A COMISSÃO PRÓ-ÍNDIO DE SÃO PAULO, A UNIÃO DAS NAÇÕES INDÍ

A Comissão Pró-Índio de São Paulo, a União das Nações Indígenas (Unind) e o deputado Mário Juruna (PDT-RJ) vão processar o indigenista Álvaro Villas-Boas por calúnia, difamação e injúria. A decisão conjunta foi tomada quando Villas-Boas reiterou suas acusações contra antropólogos, classificando-os de agitadores, subversivos, dizendo ainda que são financiados por organizações estrangeiras. Afastado do cargo de delegado da FUNAI em Bauru (SP), por discordar da orientação do novo presidente do órgão, Jurandy Marcos da Fonseca, o indigenista acusou a FUNAI de ter sido omissa no socorro médico aos índios e de ser a responsável pela morte de cinco crianças Guaranis em Bauru.
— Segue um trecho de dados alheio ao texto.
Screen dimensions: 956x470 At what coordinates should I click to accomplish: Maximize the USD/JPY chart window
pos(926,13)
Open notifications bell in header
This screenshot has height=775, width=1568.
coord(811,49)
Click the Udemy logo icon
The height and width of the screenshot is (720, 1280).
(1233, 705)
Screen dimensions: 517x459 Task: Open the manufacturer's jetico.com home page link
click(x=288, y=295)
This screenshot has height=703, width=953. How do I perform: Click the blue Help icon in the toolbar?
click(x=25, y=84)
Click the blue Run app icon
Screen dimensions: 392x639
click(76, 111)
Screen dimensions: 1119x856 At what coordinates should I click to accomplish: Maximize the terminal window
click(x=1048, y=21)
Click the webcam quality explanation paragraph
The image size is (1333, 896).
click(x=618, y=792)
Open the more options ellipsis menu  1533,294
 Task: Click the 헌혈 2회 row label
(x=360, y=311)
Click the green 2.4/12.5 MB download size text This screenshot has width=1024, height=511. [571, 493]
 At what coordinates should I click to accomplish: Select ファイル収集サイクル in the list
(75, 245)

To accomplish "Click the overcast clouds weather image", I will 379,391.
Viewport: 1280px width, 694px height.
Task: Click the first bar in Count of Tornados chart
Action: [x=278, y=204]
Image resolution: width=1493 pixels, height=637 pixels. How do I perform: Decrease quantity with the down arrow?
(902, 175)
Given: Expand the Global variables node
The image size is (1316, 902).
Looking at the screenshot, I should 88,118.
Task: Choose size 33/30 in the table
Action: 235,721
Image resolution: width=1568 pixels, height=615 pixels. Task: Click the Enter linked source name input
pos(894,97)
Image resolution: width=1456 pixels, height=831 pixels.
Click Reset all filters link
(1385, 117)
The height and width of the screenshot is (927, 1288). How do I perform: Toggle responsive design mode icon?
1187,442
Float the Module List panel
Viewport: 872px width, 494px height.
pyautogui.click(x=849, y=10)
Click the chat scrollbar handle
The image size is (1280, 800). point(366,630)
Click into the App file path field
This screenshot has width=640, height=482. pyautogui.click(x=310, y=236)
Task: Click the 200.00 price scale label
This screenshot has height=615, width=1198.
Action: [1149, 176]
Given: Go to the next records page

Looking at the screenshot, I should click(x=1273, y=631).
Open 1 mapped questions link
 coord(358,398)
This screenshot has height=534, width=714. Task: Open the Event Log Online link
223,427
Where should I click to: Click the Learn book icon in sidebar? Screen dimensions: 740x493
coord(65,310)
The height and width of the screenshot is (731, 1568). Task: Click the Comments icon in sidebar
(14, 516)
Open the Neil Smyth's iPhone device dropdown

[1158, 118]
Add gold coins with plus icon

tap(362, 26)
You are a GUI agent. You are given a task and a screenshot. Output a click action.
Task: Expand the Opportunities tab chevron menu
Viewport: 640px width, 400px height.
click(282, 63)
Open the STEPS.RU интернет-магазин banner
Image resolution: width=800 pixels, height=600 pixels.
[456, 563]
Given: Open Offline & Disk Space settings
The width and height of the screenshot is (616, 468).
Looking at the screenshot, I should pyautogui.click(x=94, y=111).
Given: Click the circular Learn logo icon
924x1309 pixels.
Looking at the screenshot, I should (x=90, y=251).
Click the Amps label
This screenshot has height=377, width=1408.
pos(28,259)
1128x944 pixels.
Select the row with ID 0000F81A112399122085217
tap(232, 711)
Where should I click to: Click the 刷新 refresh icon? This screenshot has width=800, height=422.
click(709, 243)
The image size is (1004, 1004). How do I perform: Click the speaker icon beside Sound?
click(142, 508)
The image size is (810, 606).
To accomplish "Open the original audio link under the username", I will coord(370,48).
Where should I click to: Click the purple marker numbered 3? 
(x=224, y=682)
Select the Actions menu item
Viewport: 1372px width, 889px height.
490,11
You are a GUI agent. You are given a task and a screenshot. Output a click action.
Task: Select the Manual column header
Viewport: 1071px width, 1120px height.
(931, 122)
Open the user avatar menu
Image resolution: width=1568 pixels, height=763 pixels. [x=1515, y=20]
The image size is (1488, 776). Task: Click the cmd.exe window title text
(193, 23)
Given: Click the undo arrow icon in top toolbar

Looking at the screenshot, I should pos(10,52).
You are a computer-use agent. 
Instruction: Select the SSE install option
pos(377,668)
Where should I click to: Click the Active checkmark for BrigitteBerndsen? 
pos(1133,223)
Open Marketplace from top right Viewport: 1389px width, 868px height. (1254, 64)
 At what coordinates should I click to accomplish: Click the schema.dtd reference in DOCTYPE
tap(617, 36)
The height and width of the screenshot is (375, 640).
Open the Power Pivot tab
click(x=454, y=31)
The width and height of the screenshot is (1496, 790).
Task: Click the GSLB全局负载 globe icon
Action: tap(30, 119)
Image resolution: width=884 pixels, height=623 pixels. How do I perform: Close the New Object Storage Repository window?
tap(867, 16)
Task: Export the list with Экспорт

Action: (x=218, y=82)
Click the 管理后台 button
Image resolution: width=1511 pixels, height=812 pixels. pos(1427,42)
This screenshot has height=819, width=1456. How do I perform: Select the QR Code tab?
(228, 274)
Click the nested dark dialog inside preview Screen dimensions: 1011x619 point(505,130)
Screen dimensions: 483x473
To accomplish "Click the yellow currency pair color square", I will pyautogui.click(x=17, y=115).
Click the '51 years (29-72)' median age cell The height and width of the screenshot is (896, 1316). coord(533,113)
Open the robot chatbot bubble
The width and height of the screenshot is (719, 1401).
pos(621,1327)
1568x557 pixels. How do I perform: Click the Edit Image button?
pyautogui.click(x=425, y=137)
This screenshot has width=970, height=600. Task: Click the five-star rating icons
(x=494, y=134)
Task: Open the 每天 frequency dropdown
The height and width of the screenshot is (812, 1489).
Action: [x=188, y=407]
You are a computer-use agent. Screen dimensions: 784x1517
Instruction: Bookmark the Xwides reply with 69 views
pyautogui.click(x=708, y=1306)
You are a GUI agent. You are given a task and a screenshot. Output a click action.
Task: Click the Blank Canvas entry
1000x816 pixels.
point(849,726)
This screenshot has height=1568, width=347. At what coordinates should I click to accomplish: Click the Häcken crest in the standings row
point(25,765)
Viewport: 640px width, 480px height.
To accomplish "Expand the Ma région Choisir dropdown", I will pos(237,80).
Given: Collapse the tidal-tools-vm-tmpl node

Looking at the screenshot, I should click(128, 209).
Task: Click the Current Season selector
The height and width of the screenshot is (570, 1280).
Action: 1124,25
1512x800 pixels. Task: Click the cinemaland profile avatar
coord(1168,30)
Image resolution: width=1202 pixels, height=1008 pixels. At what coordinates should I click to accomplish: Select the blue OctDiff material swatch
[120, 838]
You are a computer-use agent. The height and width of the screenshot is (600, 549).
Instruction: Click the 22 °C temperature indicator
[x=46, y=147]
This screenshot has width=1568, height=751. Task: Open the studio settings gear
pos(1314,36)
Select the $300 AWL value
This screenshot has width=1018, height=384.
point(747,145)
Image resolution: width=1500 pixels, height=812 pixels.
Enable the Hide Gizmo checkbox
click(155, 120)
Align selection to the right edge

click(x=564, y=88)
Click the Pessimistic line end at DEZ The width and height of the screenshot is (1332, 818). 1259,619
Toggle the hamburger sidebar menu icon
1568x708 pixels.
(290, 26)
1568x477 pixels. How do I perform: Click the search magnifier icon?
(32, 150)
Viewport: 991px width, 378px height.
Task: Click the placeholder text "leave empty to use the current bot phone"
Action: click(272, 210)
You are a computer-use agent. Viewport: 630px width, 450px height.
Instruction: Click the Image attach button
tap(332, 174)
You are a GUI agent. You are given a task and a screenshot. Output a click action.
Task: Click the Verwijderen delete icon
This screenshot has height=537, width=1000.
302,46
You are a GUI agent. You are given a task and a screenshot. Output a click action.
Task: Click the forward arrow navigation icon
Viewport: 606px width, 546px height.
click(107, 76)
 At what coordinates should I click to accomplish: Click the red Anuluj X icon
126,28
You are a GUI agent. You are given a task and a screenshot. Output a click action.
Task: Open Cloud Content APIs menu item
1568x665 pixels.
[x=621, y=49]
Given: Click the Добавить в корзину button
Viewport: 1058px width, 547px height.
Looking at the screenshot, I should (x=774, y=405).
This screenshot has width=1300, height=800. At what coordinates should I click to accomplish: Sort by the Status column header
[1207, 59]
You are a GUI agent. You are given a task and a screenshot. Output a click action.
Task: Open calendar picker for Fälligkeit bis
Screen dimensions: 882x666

Ao responder às acusações, o presidente da FUNAI afirmou que "Álvaro é o principal responsável pela situação, pois recusou o médico enviado, sob a alegação de que não precisava de ninguém". Jurandy Fonseca disse ainda que as lideranças Guaranis enviaram uma carta pedindo o afastamento de Villas-Boas e a criação de uma ajudância autônoma para assistir os Guaranis, sem qualquer apoio da delegacia de Bauru (FSP).